I am trying to use the subgraph_centrality function on a protein-protein interaction network of about 11.000 nodes and 400.000 edges and it has been running for a couple of hours and it doesn’t work. I have read from documentation that the algorithm is only suitable for small graphs, but I hadn’t problems with other centrality measures. How could I handle this problem?
Thank you very much in advance!
The computations of different centrality measures have absolutely nothing to do with each other, so it is not possible to tell how long computing one of them should take based on another. Some are inherently slow to compute, such as subgraph centrality. Hence the warning in the documentation.
My first advice is to look for other centrality measures.
If you really need this, make sure you are using an undirected graph. I just looked at the implementation. It is based on diagonalizing the adjacency matrix, so it only works for undirected graphs. In fact this measure was proposed specifically for undirected graphs.
If that doesn’t help, try to compute it with other systems than R. Mathematically, the definition is simple: it’s just the diagonal of the matrix exponential of the adjacency matrix. For symmetric matrices, this can be done efficiently by diagonalization, which is precisely what igraph does (evaluate subgraph_centrality
to see the source code). The bottleneck is the call to R’s eigen()

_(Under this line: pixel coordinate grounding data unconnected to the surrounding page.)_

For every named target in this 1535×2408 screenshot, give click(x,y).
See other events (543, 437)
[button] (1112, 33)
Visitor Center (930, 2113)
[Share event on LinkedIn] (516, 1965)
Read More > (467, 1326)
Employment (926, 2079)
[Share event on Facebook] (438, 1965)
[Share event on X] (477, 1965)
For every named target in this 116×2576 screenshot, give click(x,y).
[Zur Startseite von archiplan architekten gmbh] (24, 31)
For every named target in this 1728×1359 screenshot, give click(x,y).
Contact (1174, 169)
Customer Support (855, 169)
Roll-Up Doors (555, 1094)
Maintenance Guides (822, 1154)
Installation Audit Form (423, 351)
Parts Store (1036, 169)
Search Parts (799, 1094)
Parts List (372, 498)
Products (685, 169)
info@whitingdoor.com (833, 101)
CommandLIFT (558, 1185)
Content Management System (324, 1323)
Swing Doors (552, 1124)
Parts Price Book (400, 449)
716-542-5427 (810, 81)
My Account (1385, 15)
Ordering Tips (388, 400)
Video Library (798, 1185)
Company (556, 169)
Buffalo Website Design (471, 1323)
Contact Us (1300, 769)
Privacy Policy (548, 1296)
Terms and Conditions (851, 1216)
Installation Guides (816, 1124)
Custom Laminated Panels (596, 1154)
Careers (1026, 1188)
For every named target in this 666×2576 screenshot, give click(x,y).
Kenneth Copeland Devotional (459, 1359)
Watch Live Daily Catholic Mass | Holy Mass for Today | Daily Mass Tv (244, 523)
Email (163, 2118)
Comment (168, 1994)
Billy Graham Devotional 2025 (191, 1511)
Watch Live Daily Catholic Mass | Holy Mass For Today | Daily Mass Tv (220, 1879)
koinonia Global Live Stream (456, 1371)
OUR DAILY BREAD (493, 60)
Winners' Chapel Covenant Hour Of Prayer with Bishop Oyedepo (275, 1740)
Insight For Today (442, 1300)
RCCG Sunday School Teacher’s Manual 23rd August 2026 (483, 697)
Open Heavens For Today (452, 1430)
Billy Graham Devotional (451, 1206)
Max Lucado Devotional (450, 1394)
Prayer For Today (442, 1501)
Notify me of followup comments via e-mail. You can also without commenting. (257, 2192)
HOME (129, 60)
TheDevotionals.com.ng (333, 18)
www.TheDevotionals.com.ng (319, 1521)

function, which seems a bit slow on my machine compared to other systems like Mathematica. Most of these systems will just use LAPACK for computing eigenvalues/vectors, so I suspect the difference is down to CRAN’s R using a slow BLAS/LAPACK by default. Using an R distribution that links to a fast BLAS/LAPACK, such as OpenBLAS or Apple Accelerate, might help tremendously. Alternatively, you can use a different system than R if you know that they link to a fast BLACK/LAPACK on your system (NumPy, MATLAB, Mathematica are all good bets).
I expect this to be computable under an hour with a good BLAS/LAPACK, but the size of your graph is on the very limits of what I expect can be handled. Note that the number of edges doesn’t matter for this computation. It is the number of vertices alone that determines how long it will take.
Another idea is to compute an approximation through the Taylor expansion:
I + A + \frac{A^2}{2!} + \frac{A^3}{3!} + \dots
You can take as many terms as you have computational power for, and check if the last term you added had a significant contribution to the result.
In the meantime I computed the eigensystem of a 11000 by 11000 symmetric matrix with Mathematica and it took about 400 seconds (7 minutes) on an Apple M2. With R (I use the CRAN distribution for macOS) it takes longer I care to wait (and it uses only one core). Once again, this performance difference is not down to igraph, and not even down to R vs Mathematica, but very likely due to the BLAS/LAPACK they are using.